Incredible 50-foot 'dragon' dinosaur unearthed by Chinese farmers

Story highlights

  • A 50-foot long skeleton may reveal a new species of long-necked dinosaur
  • Neck of the Qijianglong spans half of its body length
  • Unearthed in 2006 by local farmers, the bones are said to date back to the Late Jurassic period

Hong Kong (CNN)Paleontologists have discovered a 50-foot "dragon" dinosaur species in China that may have roamed the earth 160 million years ago during the Late Jurassic period.
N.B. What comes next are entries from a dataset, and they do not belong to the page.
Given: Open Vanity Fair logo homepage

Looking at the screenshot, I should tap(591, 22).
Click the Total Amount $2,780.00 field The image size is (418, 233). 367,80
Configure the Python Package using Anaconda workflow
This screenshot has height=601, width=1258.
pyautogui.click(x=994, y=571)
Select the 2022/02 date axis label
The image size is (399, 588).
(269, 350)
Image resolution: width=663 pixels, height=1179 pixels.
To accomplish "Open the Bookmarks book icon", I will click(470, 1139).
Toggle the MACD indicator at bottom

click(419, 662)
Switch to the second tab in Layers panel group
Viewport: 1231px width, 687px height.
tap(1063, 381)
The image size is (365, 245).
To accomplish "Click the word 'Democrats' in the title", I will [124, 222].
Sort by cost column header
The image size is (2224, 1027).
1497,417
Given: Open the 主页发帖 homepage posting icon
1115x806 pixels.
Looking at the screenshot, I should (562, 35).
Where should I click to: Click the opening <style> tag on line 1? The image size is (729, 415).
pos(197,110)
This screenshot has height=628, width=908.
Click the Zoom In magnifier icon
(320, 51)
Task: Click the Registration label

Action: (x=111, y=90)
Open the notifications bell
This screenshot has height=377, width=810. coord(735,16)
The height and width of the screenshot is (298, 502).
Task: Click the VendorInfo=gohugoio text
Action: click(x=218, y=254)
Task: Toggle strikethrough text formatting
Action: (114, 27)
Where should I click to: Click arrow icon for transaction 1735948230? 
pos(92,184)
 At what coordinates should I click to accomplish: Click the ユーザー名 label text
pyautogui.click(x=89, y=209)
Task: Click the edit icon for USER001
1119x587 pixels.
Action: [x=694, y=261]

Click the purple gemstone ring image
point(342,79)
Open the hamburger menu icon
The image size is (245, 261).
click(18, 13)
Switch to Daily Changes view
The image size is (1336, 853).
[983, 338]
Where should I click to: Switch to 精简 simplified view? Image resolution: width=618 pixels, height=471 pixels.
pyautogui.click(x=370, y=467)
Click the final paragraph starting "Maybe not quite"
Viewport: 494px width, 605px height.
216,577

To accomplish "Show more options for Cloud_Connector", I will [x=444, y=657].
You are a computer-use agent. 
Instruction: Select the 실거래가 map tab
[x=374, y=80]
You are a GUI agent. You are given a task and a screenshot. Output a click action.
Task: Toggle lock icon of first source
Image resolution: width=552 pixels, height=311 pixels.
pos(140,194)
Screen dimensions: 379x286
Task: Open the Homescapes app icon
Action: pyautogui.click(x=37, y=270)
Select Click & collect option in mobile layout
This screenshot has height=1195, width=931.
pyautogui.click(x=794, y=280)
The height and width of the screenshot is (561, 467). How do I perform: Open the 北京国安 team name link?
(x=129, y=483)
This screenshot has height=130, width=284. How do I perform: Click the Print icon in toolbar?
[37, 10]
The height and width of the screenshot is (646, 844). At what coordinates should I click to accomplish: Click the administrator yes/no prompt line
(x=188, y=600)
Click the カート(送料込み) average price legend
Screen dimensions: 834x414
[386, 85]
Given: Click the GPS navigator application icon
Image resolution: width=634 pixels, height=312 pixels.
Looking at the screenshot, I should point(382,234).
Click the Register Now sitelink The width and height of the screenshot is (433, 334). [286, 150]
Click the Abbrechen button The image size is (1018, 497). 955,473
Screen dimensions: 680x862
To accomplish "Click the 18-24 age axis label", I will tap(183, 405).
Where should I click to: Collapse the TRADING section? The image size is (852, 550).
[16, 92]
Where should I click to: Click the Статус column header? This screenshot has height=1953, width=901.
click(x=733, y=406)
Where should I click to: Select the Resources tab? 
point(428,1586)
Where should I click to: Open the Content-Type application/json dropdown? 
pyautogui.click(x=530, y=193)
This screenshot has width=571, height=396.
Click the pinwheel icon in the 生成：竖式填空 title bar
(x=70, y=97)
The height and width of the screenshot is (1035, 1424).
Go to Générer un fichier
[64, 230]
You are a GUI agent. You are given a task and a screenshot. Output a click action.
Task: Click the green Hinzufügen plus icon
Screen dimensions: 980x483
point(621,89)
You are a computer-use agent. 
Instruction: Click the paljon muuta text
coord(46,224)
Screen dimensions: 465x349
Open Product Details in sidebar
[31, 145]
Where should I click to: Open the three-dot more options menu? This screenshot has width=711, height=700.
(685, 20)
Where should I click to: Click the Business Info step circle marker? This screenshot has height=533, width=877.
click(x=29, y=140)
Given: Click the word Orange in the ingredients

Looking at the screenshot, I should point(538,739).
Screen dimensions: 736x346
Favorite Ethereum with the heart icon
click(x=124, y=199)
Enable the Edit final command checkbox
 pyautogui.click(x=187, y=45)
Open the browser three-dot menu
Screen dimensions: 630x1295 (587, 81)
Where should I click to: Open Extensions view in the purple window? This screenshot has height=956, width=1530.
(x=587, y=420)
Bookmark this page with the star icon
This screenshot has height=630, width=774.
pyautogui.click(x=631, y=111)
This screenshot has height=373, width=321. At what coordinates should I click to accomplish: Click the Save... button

The long skeleton was found in 2006 by farmers digging for a fish pond in Qijiang city in the southwestern Chongqing province.
    Lida Xing, a member of the research team from the University of Alberta who made the discovery, told CNN it was named Qijianglong, the "dragon of Qijiang" because farmers thought the bones resembled the shape of Chinese mythical dragons.
    The reconstructed skeleton of Qijianglong in Qijiang Museum in China
    "We found the dinosaur's huge vertebrae with the skull and the tail, but couldn't find any bones from the hands or the legs. So the locals began to say the long body looked just like a dragon from ancient Chinese stories," said Xing.
    The findings, published earlier this week in the Journal of Vertebrate Paleontology, show that the new species belongs to a group of dinosaurs called mamenchisaurids, known for their extremely long necks, which would measure up to half their body length.
    Most sauropods, or long-necked dinosaurs, such as those depicted in the popular animated series, "The Land Before Time," have necks that span only one third of their body length.
    "Qijianglong is a cool animal. If you imagine a big animal that is half neck, you can see that evolution can do quite extraordinary things," Tetsuto Miyashita, a PhD student at the University of Alberta, said in a press release.
    The dinosaur is the youngest addition to the mamenchisaurid group, which is only found in Asia. The discovery suggests that there may be other species of long-necks within the genus from different continents.
    "Qijianglong shows that long-necked dinosaurs diversified in unique ways in Asia during Jurassic times -- something very special was going on in that continent," said Miyashita.
    "Nowhere else we can find dinosaurs with longer necks than those in China. The new dinosaur tells us that these extreme species thrived in isolation from the rest of the world."
    The skeleton is now housed in a museum in Qijiang, but will be moved to a new dinosaur museum in the city that is currently being built.